このスピード感と様々な人が企画に関われるのは今代司酒造ならではだと思います。
-----老舗酒造が新しいことに挑むことに困難はありますか?また、それをどのようにして乗り越えていらっしゃいますか?
古田さん:老舗かどうかは関係なく困難は多々ありますが、目の前の課題に対し一つ一つ挑み前にすすんでいます。
昨年から醸造責任者に就任し、自分たちの味の基礎を作る時期と位置づけ酒質改善に取り組んできました。
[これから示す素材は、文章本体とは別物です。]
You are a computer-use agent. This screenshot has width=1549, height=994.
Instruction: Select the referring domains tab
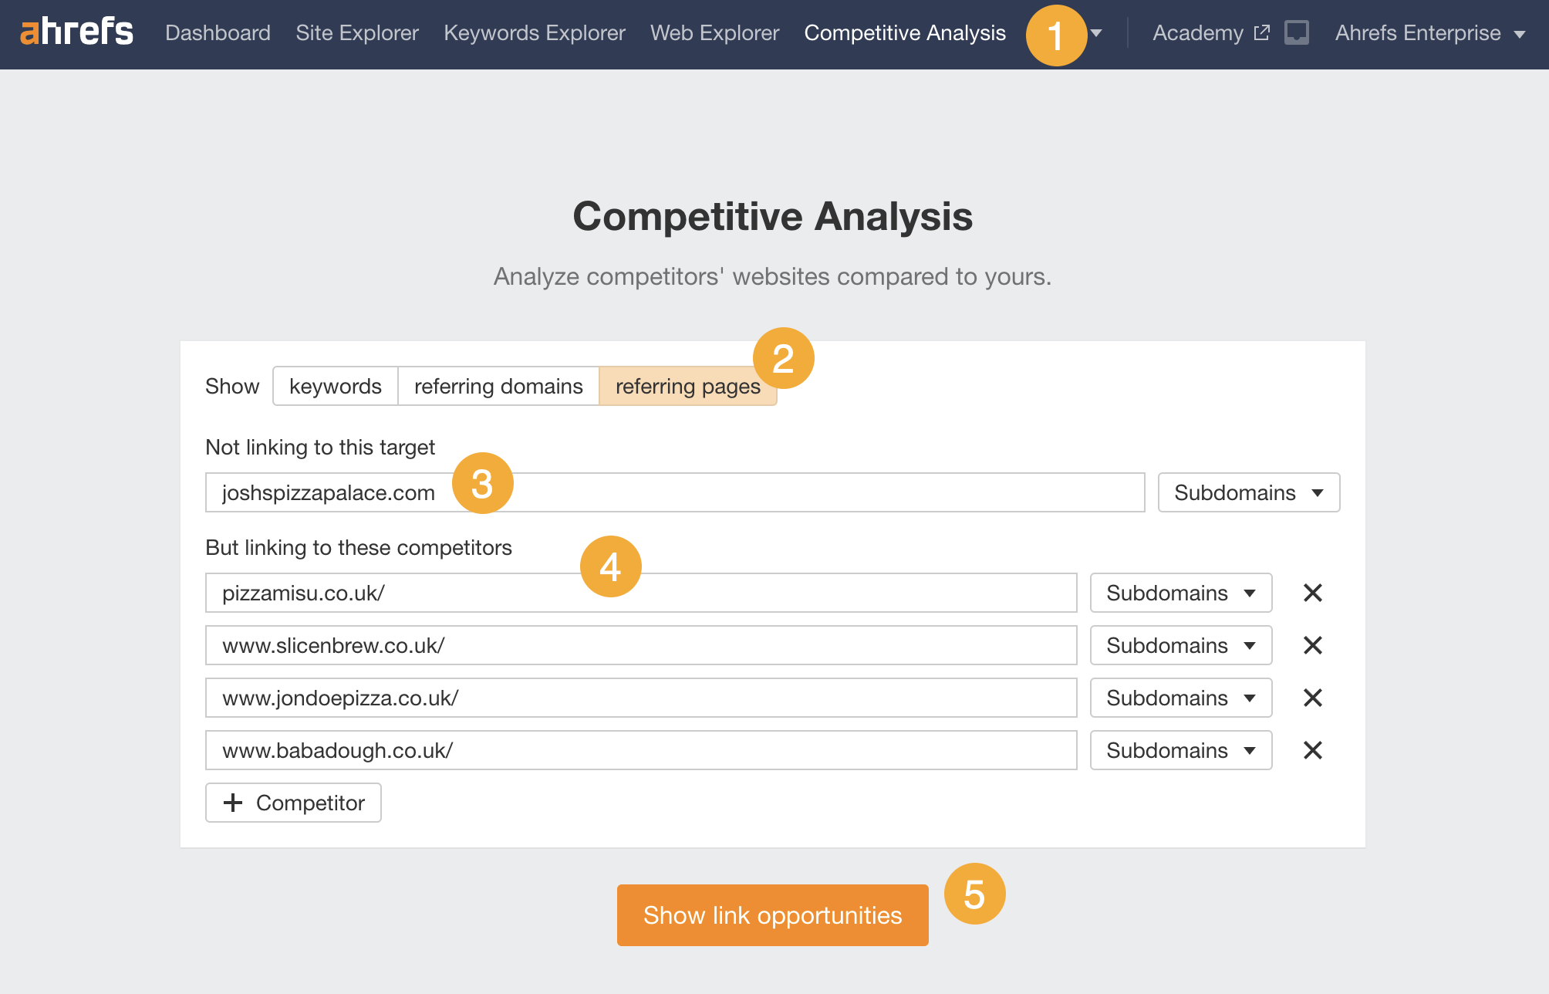tap(497, 385)
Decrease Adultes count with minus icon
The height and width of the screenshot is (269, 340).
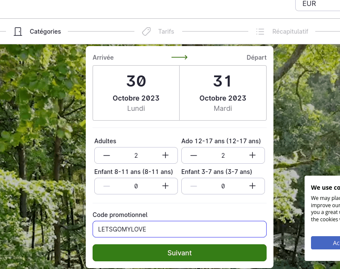tap(107, 155)
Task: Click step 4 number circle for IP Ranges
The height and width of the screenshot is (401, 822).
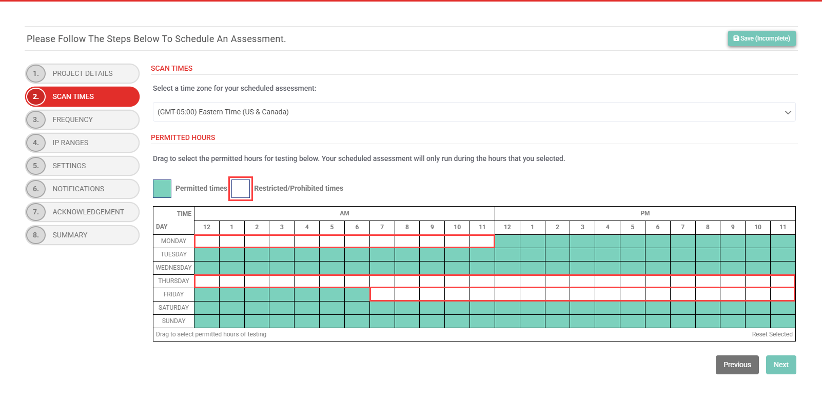Action: click(x=36, y=143)
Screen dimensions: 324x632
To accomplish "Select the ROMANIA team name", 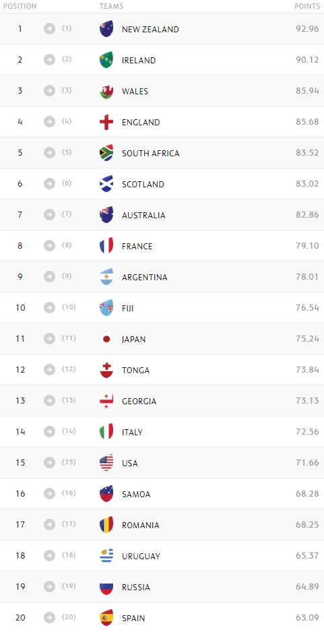I will click(x=141, y=525).
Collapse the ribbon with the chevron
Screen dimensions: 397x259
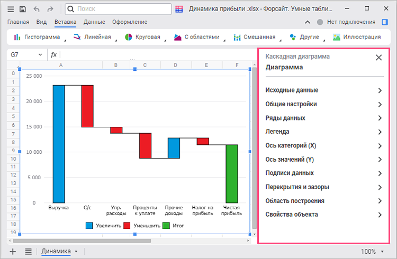pos(308,22)
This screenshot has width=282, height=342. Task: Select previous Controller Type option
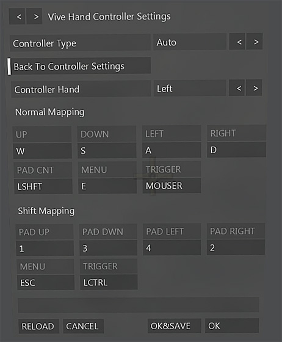[x=237, y=42]
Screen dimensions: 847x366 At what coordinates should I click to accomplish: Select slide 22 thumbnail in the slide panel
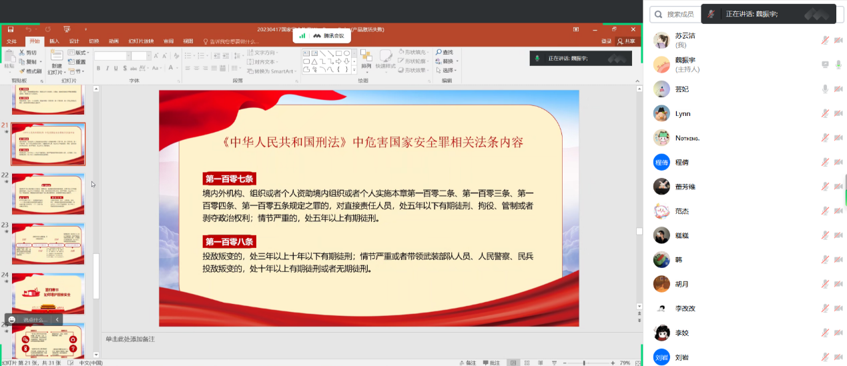coord(48,194)
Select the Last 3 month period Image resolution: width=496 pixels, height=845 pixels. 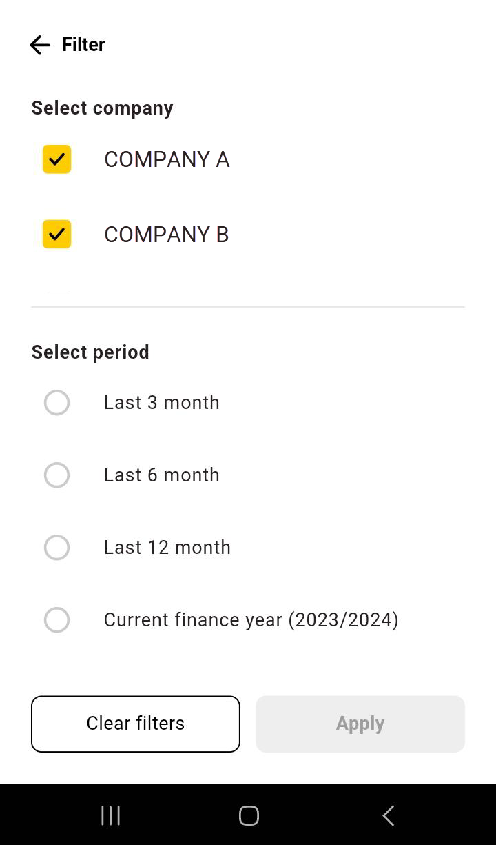pyautogui.click(x=56, y=402)
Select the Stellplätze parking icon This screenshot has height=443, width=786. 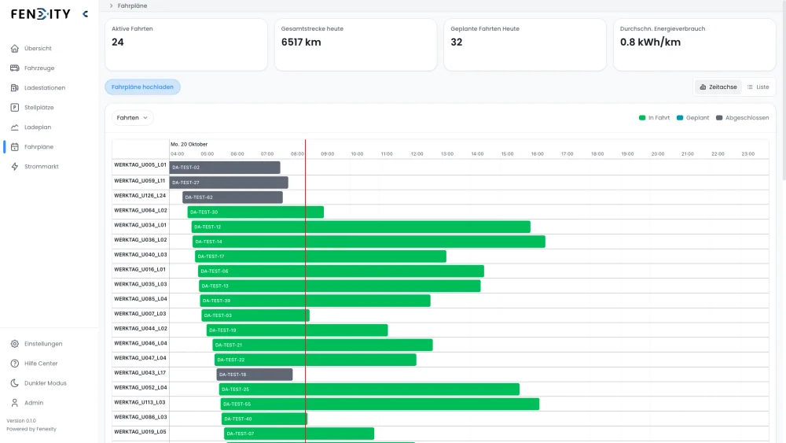15,108
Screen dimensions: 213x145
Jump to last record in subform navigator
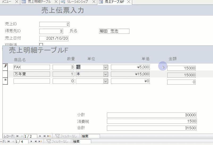point(45,136)
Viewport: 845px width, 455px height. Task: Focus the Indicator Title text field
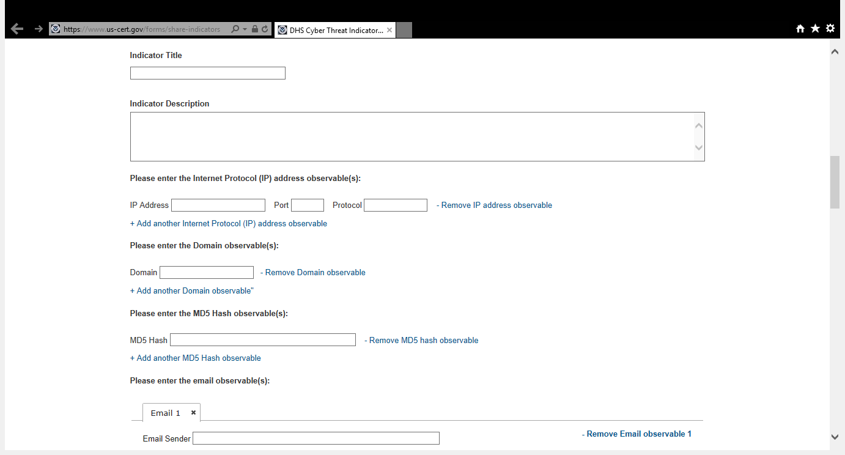(208, 73)
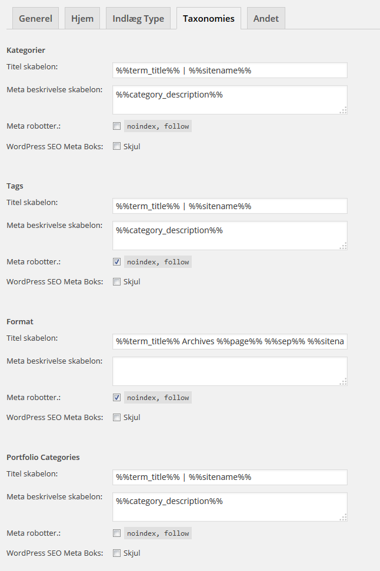Open the Hjem tab
380x571 pixels.
(82, 18)
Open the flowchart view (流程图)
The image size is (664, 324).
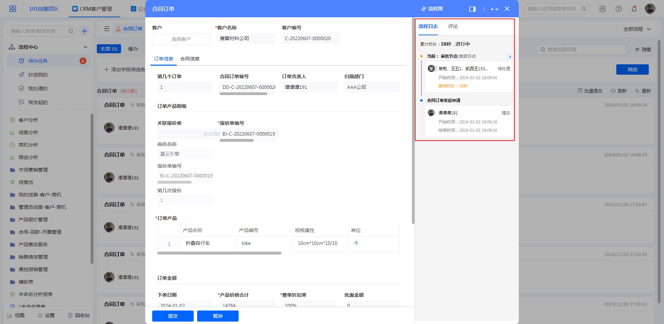432,9
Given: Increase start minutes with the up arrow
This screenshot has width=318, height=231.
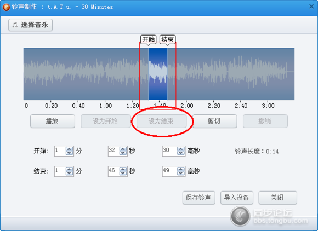Looking at the screenshot, I should point(69,149).
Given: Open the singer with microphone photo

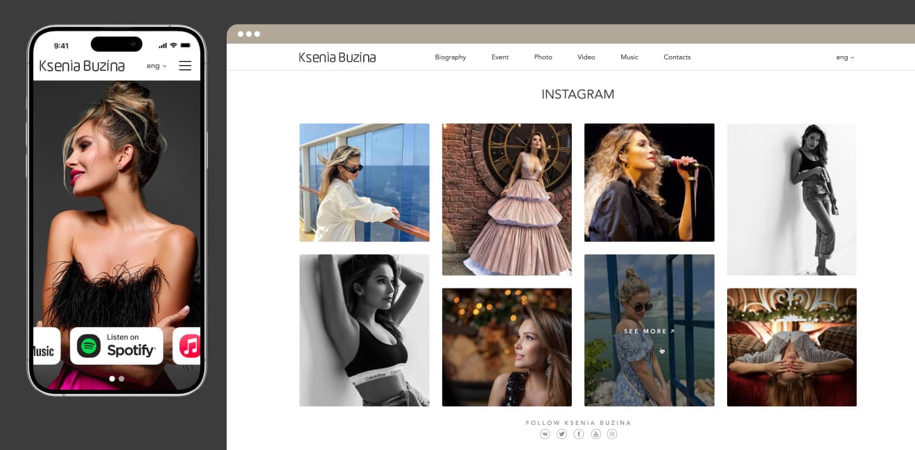Looking at the screenshot, I should [x=649, y=182].
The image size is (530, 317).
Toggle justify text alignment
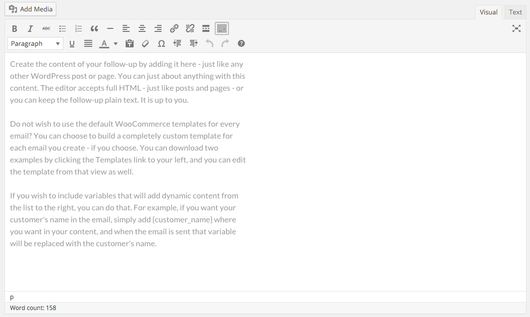[88, 44]
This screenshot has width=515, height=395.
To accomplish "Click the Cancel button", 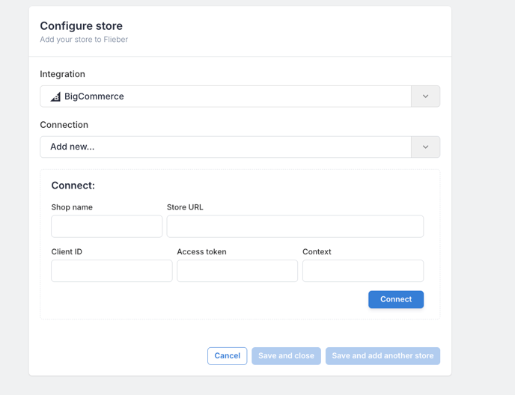I will [228, 356].
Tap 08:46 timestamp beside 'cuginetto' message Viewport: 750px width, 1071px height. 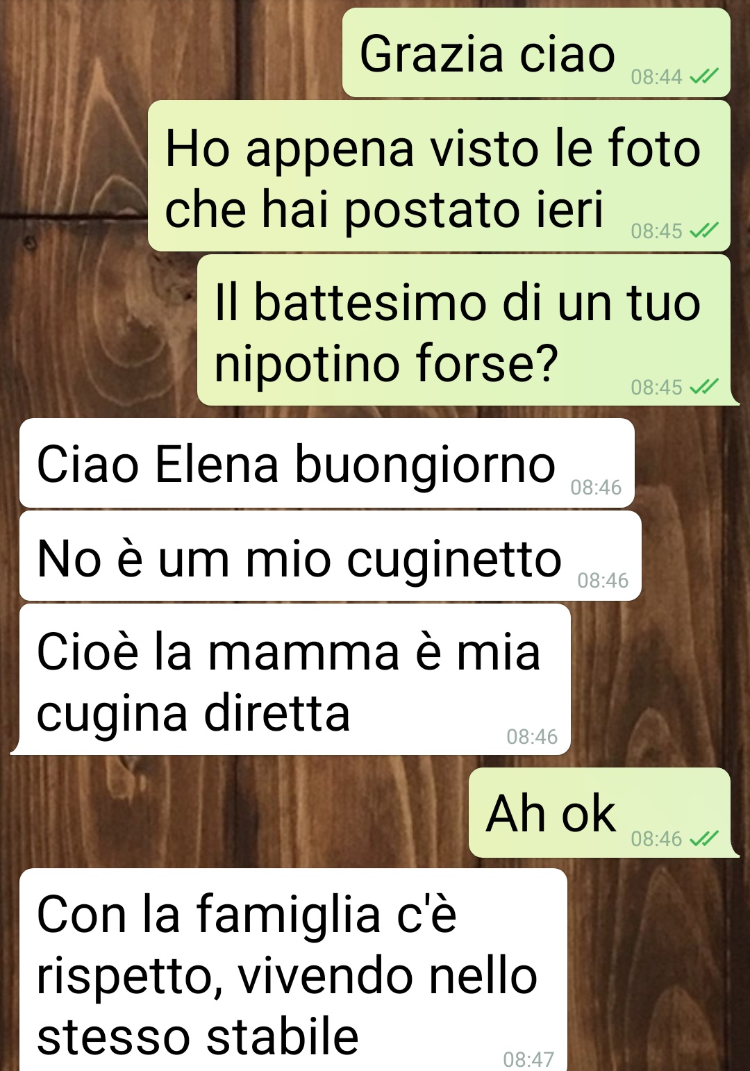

大切なのは常に作り手側もブランドコンセプトを理解し、目指すべき着地点をしっかりと定めること。変化を恐れることなく飲み手に寄り添った酒を目指しています。
『喜醸奮起』の姿勢を日々大切に
-----仕事をするうえで大切にしていることやこだわりがありましたら教えてください。
古田さん:清酒製造という発酵に関わるものとして、「発酵」とは何か?を考え続け、たどり着いた答えが「発酵によって得られたものは、人体にとって有益である。それはつまり、人を喜ばせるということ」というシンプルなものでした。
シンプルだからこそ難しい。同時にワクワクする世界でもあります。
発酵食品である今代司の日本酒を飲んでいただき、心身ともに喜んでいただけたなら、その喜びは私たちの喜びへと変わります。
醸し得た喜びによって奮起する、『喜醸奮起』の姿勢を日々大切にしています。
「今代司」の屋号は元来「今の時代を司る」という意味だが、古田さんをはじめ現在同社で働く人たちは、「今の時代に合った酒の楽しみ方を創造する」という解釈をしているという。
常に新しいことに挑戦していくことをスタンスとする今代司酒造から、今後どのような挑戦やストーリーがうまれるのか、期待が高まる。